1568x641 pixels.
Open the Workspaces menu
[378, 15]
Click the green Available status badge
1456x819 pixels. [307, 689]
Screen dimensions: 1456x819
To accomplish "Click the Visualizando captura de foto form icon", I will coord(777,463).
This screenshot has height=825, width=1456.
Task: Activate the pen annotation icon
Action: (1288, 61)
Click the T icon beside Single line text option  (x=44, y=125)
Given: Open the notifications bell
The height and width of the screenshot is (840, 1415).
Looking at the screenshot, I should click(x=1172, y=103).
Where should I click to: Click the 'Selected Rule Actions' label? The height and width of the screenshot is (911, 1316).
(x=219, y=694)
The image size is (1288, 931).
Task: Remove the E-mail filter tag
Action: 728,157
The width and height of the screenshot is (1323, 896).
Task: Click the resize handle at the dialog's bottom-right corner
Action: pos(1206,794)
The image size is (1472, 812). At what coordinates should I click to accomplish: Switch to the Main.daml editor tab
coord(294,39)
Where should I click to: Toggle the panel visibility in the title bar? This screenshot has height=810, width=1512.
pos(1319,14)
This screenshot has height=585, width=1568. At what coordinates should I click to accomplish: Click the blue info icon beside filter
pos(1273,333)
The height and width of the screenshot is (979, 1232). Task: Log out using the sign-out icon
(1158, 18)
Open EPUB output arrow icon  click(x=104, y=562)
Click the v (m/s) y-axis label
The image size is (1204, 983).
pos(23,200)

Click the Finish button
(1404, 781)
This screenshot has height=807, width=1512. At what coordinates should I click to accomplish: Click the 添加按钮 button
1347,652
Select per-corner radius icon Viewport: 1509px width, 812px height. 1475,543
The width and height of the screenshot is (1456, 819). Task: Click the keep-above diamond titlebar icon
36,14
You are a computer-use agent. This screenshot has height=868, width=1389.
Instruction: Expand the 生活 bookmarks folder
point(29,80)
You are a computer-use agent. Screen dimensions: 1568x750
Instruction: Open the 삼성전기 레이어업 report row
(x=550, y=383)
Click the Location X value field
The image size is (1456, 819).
+---+
-- WHAT TO PRODUCE --
For this exercise, reproduce exactly each line from the one containing "Select per-corner radius" through the last line of the data, and no others.

-- TASK OUTPUT --
Select per-corner radius icon Viewport: 1509px width, 812px height. 1475,543
The width and height of the screenshot is (1456, 819). Task: Click the keep-above diamond titlebar icon
36,14
You are a computer-use agent. This screenshot has height=868, width=1389.
Instruction: Expand the 生活 bookmarks folder
point(29,80)
You are a computer-use agent. Screen dimensions: 1568x750
Instruction: Open the 삼성전기 레이어업 report row
(x=550, y=383)
Click the Location X value field
The image size is (1456, 819).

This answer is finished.